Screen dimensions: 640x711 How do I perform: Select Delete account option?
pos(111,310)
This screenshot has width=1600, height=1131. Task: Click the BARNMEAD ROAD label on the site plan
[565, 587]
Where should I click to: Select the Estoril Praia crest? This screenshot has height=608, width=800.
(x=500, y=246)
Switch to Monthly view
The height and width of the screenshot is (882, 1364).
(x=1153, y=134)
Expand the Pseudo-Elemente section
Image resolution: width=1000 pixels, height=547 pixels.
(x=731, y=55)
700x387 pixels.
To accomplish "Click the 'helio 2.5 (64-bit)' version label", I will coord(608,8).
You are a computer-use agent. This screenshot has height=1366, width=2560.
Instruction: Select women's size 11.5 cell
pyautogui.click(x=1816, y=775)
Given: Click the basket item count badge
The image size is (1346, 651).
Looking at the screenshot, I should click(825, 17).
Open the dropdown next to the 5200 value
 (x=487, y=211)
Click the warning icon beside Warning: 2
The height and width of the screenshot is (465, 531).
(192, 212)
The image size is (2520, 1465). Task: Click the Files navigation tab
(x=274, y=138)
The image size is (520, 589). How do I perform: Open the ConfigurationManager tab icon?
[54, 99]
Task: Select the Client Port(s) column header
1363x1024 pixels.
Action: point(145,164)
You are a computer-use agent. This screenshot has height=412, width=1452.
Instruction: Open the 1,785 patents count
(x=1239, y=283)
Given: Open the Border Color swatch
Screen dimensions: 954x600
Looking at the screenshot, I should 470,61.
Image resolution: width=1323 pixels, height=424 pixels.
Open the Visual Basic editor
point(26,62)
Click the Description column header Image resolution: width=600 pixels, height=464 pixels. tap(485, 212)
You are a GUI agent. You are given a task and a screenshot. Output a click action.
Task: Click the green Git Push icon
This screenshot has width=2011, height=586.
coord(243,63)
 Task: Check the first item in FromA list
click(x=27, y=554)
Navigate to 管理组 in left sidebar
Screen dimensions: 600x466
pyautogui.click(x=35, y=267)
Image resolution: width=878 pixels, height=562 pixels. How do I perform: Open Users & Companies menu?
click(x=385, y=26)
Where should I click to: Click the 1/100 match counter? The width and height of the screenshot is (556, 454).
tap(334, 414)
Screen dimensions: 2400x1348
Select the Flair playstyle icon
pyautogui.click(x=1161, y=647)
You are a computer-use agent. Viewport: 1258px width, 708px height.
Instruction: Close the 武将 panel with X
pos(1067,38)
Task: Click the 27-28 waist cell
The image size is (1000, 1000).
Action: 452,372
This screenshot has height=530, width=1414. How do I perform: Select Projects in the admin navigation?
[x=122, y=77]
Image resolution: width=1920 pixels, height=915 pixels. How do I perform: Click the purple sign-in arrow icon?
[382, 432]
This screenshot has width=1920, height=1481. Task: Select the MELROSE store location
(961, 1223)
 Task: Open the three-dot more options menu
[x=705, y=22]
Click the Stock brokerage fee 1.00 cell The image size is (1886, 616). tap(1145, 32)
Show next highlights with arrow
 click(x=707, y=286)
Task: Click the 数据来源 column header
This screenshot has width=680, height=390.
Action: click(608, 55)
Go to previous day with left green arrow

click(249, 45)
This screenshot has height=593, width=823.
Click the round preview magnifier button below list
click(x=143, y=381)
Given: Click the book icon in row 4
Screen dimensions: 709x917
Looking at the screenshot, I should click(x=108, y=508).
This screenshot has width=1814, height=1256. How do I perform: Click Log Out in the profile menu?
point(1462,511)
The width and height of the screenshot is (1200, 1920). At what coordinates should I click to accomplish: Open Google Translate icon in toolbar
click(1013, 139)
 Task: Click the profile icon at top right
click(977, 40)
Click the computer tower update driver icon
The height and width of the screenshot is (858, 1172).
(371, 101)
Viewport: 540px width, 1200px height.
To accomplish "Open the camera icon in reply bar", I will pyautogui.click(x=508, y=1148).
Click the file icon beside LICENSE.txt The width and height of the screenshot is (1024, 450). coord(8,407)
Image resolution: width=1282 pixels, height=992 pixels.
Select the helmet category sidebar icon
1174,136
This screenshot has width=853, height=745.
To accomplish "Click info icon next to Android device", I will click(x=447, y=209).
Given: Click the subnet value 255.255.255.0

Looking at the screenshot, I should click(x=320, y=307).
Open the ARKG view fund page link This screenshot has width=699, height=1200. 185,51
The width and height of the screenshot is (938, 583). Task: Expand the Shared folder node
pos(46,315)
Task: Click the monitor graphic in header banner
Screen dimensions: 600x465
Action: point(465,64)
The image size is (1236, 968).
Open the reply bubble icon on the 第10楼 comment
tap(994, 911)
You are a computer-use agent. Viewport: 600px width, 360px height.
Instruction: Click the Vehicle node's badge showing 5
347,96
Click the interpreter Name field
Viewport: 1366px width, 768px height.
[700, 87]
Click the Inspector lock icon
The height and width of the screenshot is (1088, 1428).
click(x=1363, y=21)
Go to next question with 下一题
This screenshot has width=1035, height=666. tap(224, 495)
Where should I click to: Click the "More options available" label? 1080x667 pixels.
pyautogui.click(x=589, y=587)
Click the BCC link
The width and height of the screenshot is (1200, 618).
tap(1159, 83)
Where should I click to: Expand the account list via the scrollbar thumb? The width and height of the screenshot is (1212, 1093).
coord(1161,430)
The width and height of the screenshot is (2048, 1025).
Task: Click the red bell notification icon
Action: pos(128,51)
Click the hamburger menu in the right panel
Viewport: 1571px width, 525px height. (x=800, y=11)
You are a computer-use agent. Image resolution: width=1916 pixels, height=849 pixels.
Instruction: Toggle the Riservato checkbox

## Task brief
Find and copy every line in the entries above where the string "header" occurs.

## Final answer
Task: Select the Client Port(s) column header
Click the Description column header Image resolution: width=600 pixels, height=464 pixels. tap(485, 212)
Task: Click the 数据来源 column header
Task: Click the monitor graphic in header banner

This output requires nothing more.